# Stalking anyone ?



## surfsideperson (Aug 22, 2005)

I have an open deck tomm nite from about 5:15 pm till dark thirty if anyone would like to join me as i stalk some reds and trout in very shallow water with flyrods only. I have a 15 foot fiberglass technical poling skiff with a 15 hp johnson and 14 foot stiffy push pole. i can put in you in about 5 inches of water wind permitting or we just go to the flats and drift over them. whatever you feeling up to. 
just reply to this post if you are interested, i am not a "guide" so i cant guarranty fish, but , we should be able to fish some back lakes that no one else has gotten into. i am hoping this will be a productive evening of fishing. i am only offering this to the flyfishermen because i know it is very hard to find a guy willing to pole you around while you fly fish, thanks in advance. 
oh Price: well how about a burger afterwords........or what ever you feel is fair 

justin


----------



## NurseD-bait (Oct 2, 2004)

Being a newbie I'd hate to put you through the anguish...my behind sure wishes it was perched on the console seat with abit of wind in my face though...I don't care what the hubby says I think this gal is going to have to get herself a small skiff!


----------



## salt-yak (Jun 7, 2006)

Wow. I cant believe you haven't been swamped replies on this. I'd love to take you up on this offer but I'm going out of town this weekend, leaving tonight. Maybe next time. I'll buy gas and lunch.


----------



## surfsideperson (Aug 22, 2005)

Oh well, nobody can say i did not offer, and i did not ask. 
i will post up report next week, or maybe tonight if i get time, it is 2:30 p.m. on friday, and i still am going it alone so if you want to get on board just pm me in the next couple of hours i get off work at five and i am going to the house trailoring up and going out...
wind does not look to be horrible. i will flyfishing anywhere i can tonight. good luck to all.


----------



## bslittle79 (May 24, 2004)

surfsideperson,

Too bad you don't live closer my way. I'd take ya up on it. 

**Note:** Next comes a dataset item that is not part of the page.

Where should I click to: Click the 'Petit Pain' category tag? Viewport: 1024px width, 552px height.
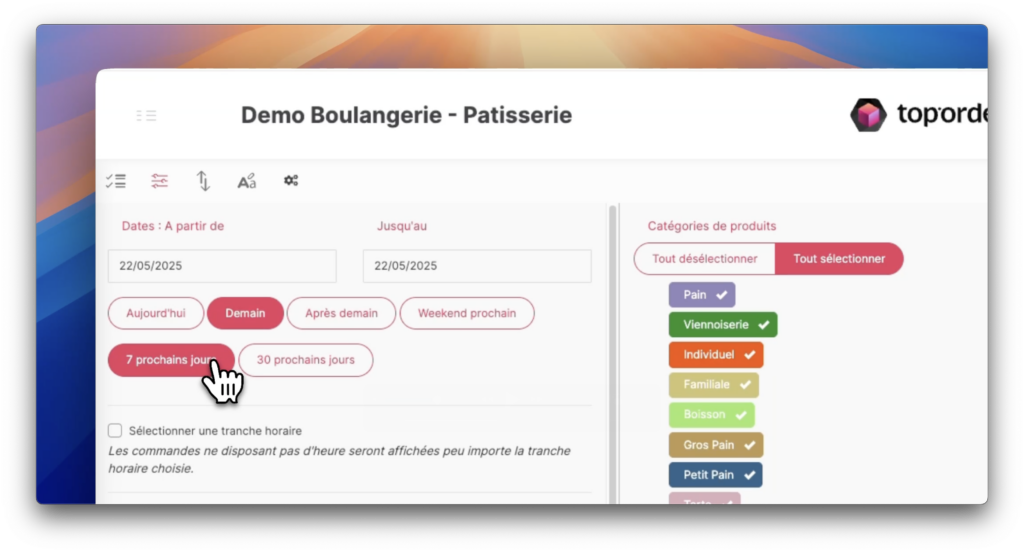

Give us a report, or at least some fishing stories.


----------



## salt-yak (Jun 7, 2006)

How did everything go Friday evening?


----------



## davidb (May 10, 2006)

*What an offer*

Can I take a rain check on that offer. Hope to be down soon but don't know when. Usually Kayak it but I love fishing from a skiff. What boat was that?
I am a Fairly experienced fly fisher, but not a great poler. I would like to learn.


----------



## NurseD-bait (Oct 2, 2004)

Hey Davidb...Welcome...... noticed this is your first post


----------



## surfsideperson (Aug 22, 2005)

Well its been over a week since this post but i had to go inland for a week for work. That night i did go out (by myself) and used my fly rod only. did not even take a conv. rod with me just a box of top water and streamers. I went to cold pass first and did a blind cast drift from one side of the pass to the other , and end up with two trout under sized, then i got bored and went to the soutshore of christmas bay, the tide was real low and the mulllet were thick on the grass , i did manage to hunt down stalk, one lowly red that was feeding in the grass next to the broken duckblind and he went 22 inches. that was a blast. so as i get ready to go home as the sun sets and i have a fish in the box and i am going home, i can not get my motor to start. Well my motor never breaks i run it 3 to 5 times a week and i never have a burp with it.....turns out. i got to pole for 250 to 300 yards back to the boat ramp up wind and in about 8 inches of water. the stupid little gas bulb from the tank to the motor would not firm up. so i was not getting gas to the motor. HUh, well after i got back this past friday it was a 5 minute fix and i have fished all weekend with out a problem. So i am glad that i was alone it would have sucked to take someone out and break down.......even though it was an easy fix.....but , over all good trip....i will post up again if anyone is interested. I am going to start offering it about 2 times a month. every other month. on sat. sun. or friday nites. so if anyone wants to go hunt redfish or just go chase trout tarpon, snook , any of that just give me pm and we go set it up .


----------



## dc1502 (May 25, 2006)

junior call me at the house , i have a new spot for you to check out .we have been thumpin the heck out of the fish all weekend .call me!!!


----------



## twitch-twitch-reel (May 21, 2006)

surfsideperson said:


> I have an open deck tomm nite from about 5:15 pm till dark thirty if anyone would like to join me as i stalk some reds and trout in very shallow water with flyrods only. I have a 15 foot fiberglass technical poling skiff with a 15 hp johnson and 14 foot stiffy push pole. i can put in you in about 5 inches of water wind permitting or we just go to the flats and drift over them. whatever you feeling up to.
> just reply to this post if you are interested, i am not a "guide" so i cant guarranty fish, but , we should be able to fish some back lakes that no one else has gotten into. i am hoping this will be a productive evening of fishing. i am only offering this to the flyfishermen because i know it is very hard to find a guy willing to pole you around while you fly fish, thanks in advance.
> oh Price: well how about a burger afterwords........or what ever you feel is fair
> 
> justin


Hay ssp where did you get your deck on the boat finishe at? dc and I are going to do some modifications to my boat and I would like to get my deck reshot. I may decide to use that new deck check. we are pulling out the floor and putting in a composit floor. it should take about 200# off the boat!


----------